Safe to say, nobody was expecting a city to pop up between Rochester and Syracuse.
And I don’t mean, “pop up” like one of the small towns there along 5-and-20 got delusions of grandeur, called themselves a city, and got businesses to move in. I mean, right there, just north of the Thruway, bam, in the middle of the morning commute, there was a city.
This caused three accidents and a good deal of confusion, mass drug testing in several factories, and then a state-wide (or at least the important parts of the state, up by the lake) holiday as we all tried to figure out what was going on.
It wasn’t a small city, not by any means, but unlike the ones that had grown up naturally around here, this one was contained. It had a shell, if you will, a tall wall, nearly as high as the buildings, and arching in as it went up, so that it really seemed like most of an egg, with just a couple towers poking out of the jagged top. One gate sat slightly ajar, off if giant hinges. No more inviting than a broken window in an abandoned house, but that will call to some people, I suppose.
The brains from the colleges went in first, and then a few farmers who knew the area, instruments ready, cameras and note pads and that curiosity that makes us human. Some were already muttering about aliens – that sort of thing didn’t just appear, you know, and the architecture looked strange, the lines and the materials nothing we were used to, at least not on first glance.
I’m a stonecutter, though, and I know my blocks.
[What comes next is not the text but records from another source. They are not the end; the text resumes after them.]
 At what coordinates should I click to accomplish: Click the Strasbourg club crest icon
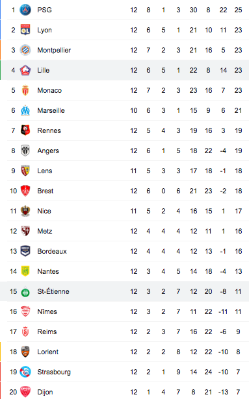[25, 372]
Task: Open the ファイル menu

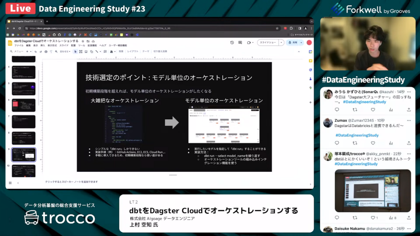Action: tap(19, 45)
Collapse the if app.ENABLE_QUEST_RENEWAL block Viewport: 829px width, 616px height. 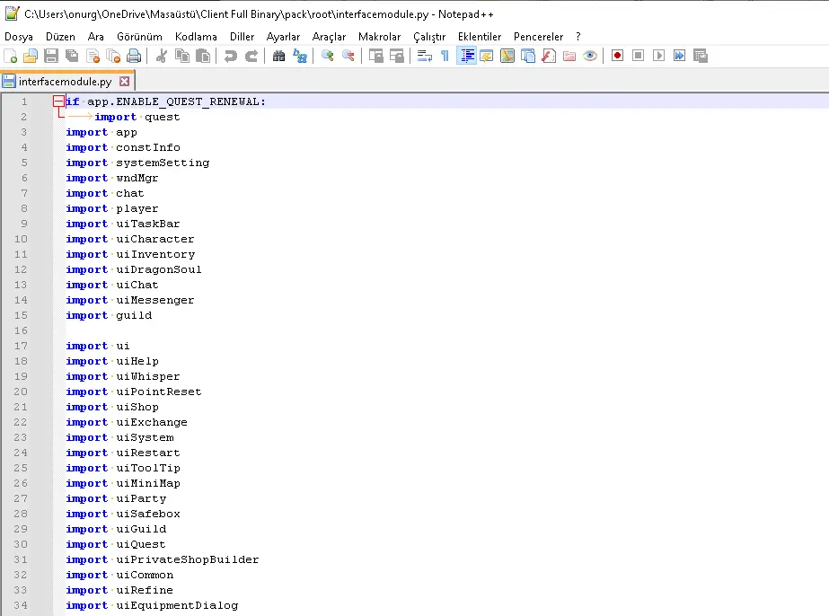tap(58, 101)
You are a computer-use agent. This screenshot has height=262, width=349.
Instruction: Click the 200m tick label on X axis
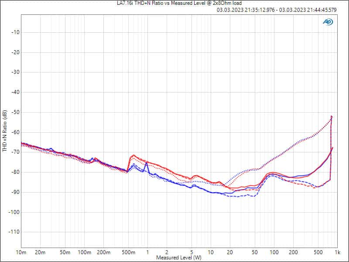(103, 253)
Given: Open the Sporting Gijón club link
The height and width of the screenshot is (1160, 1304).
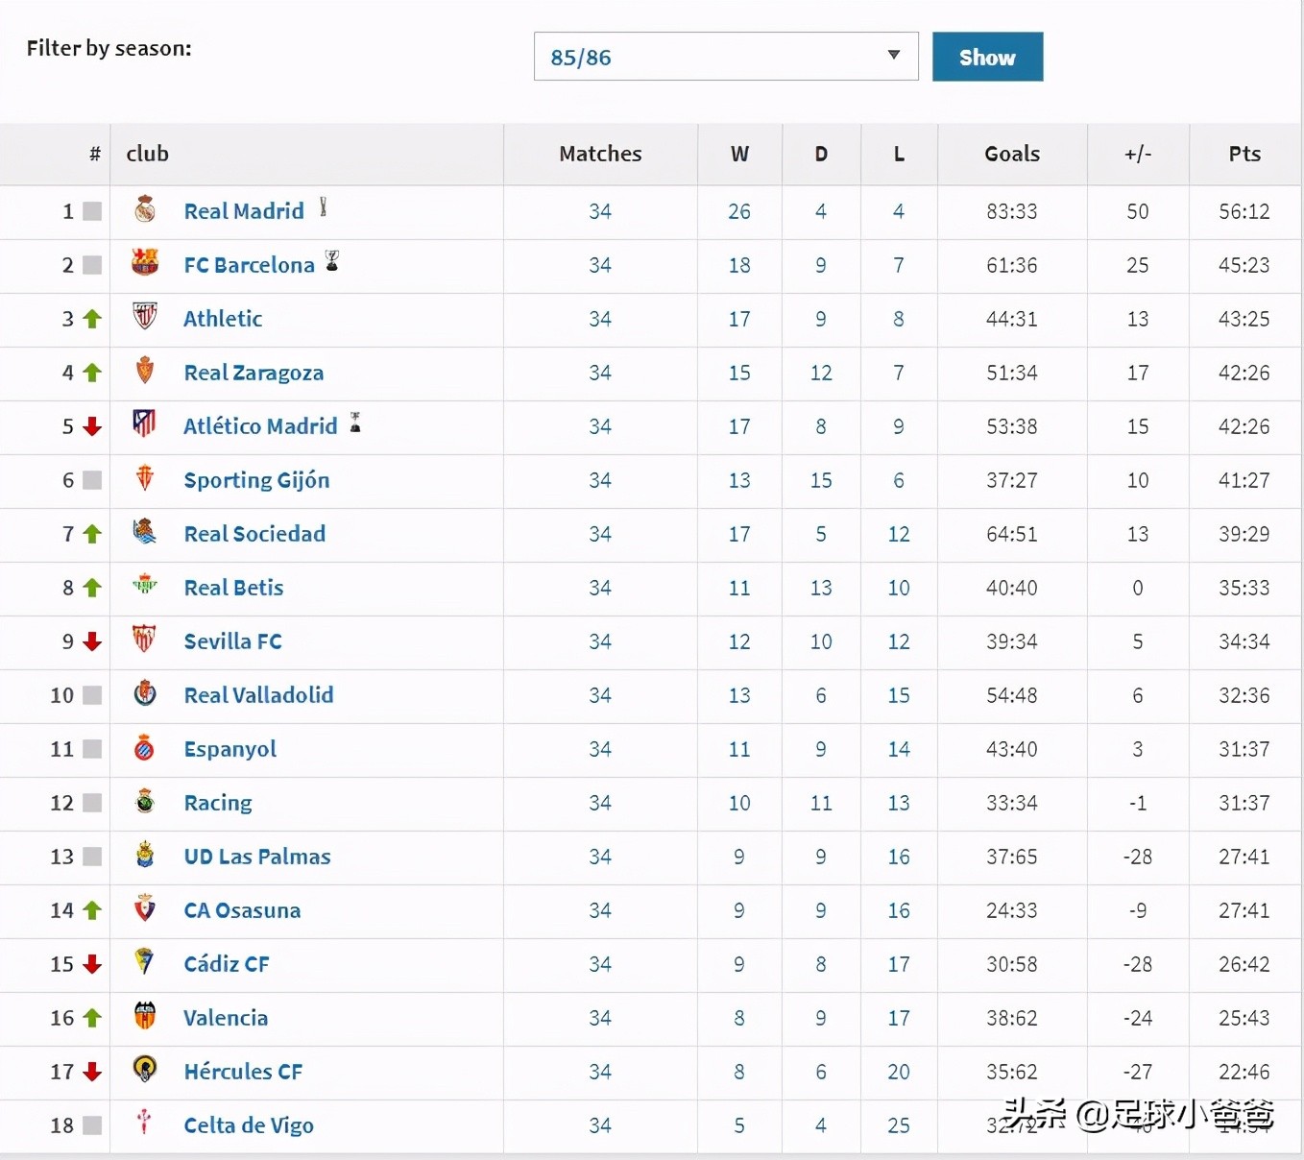Looking at the screenshot, I should pos(256,480).
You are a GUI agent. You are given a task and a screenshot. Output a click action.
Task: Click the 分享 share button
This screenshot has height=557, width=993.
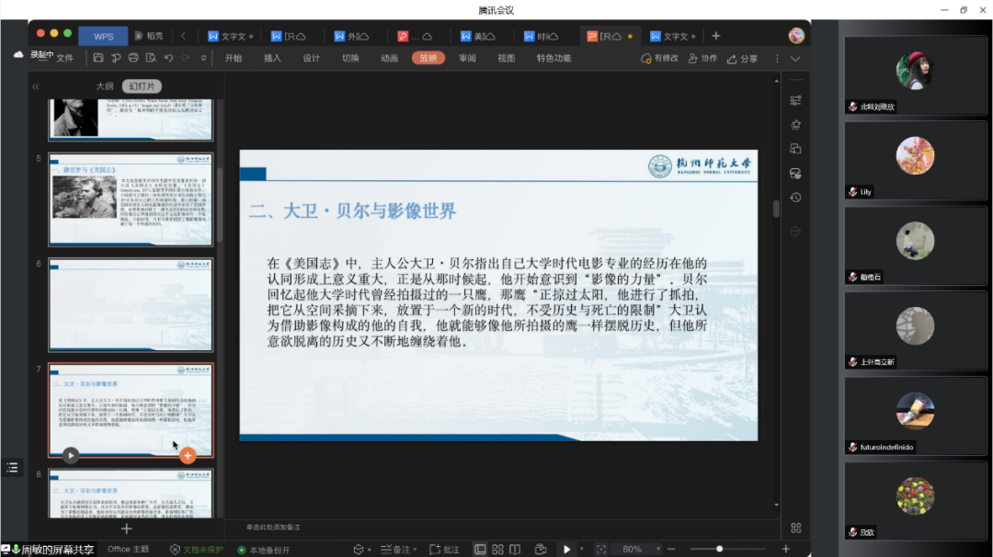(x=743, y=59)
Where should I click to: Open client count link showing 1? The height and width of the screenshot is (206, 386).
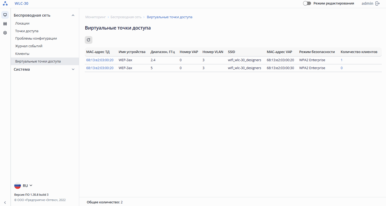[342, 60]
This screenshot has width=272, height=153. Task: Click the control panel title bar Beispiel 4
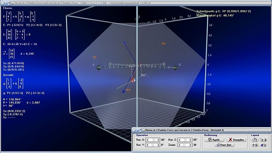pyautogui.click(x=184, y=130)
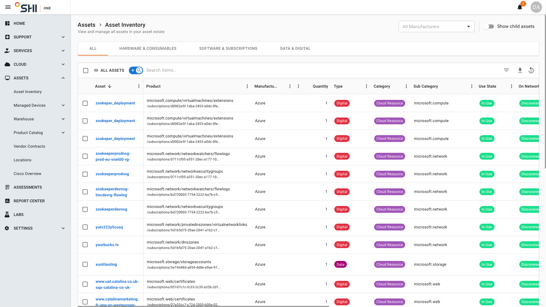Check the select-all assets checkbox
The width and height of the screenshot is (546, 307).
point(86,71)
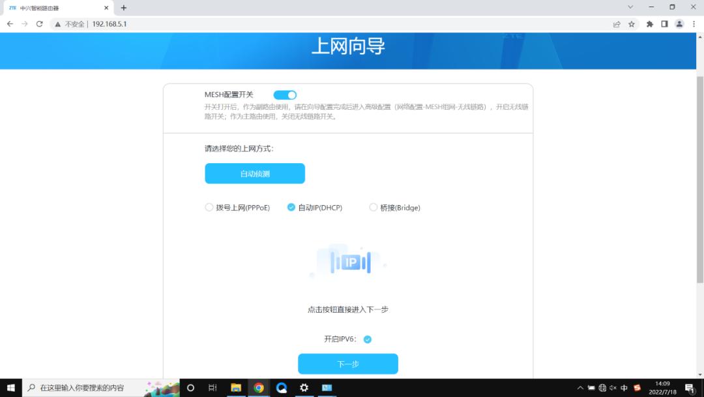Open the Chrome profile avatar icon
The width and height of the screenshot is (704, 397).
click(679, 24)
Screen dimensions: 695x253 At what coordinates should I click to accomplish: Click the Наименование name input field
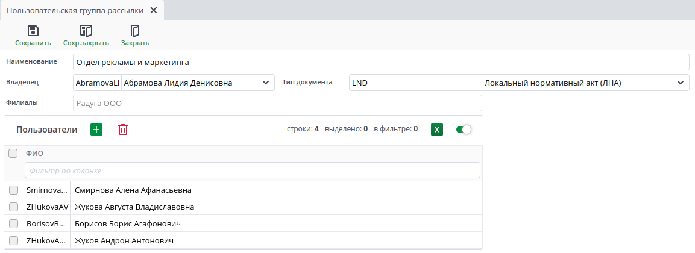380,62
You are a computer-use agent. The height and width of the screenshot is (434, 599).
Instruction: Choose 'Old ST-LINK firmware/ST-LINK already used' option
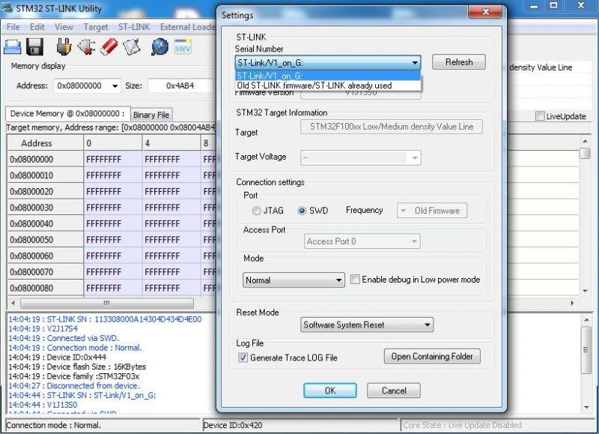pos(314,85)
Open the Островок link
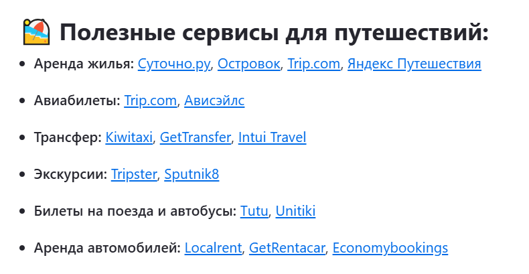 248,64
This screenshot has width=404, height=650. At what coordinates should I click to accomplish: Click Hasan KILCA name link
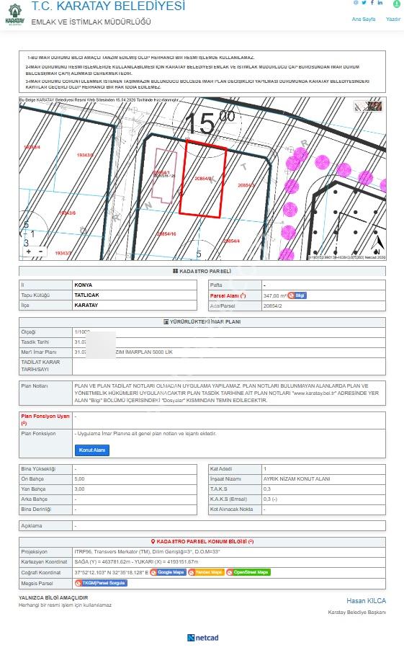(x=367, y=601)
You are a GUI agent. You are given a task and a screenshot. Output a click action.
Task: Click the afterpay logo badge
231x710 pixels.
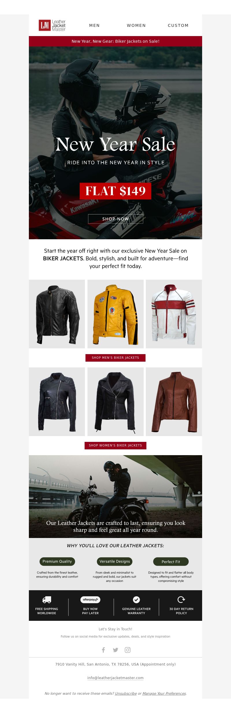coord(90,599)
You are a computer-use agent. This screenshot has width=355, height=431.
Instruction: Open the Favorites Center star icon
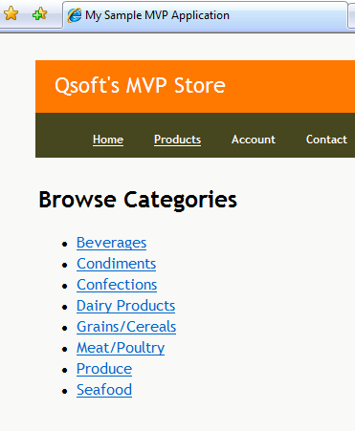click(11, 13)
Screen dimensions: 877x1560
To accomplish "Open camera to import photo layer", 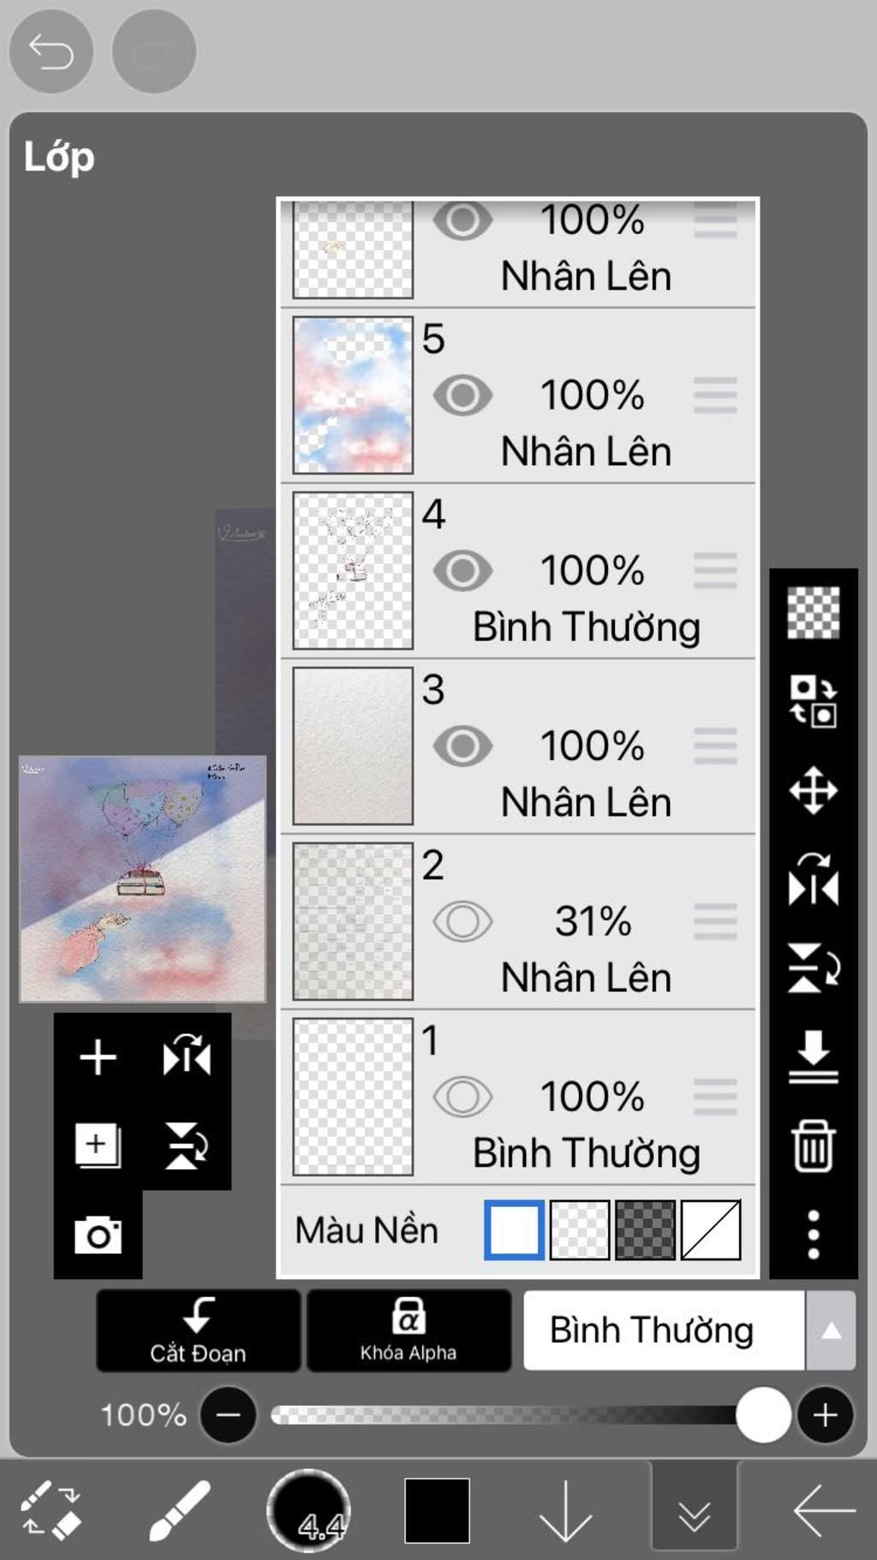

I went in with the second batch – for not other justification than that it was my family’s land the city had settled on, or at least a corner of it – and ran my hands over the pink-and-brown patterns, felt the weather in her joints and the places where decay had set in. She wasn’t a young city, not by far. But we could refurbish her. We could make her live again.
Routes 5-and-20 parallel the NYS Thruway a short distance south of said hiway, both running parallel to Lake Ontario’s coastline across the widest part of the state. The area between cities on these routs is primarily rural/agricultural.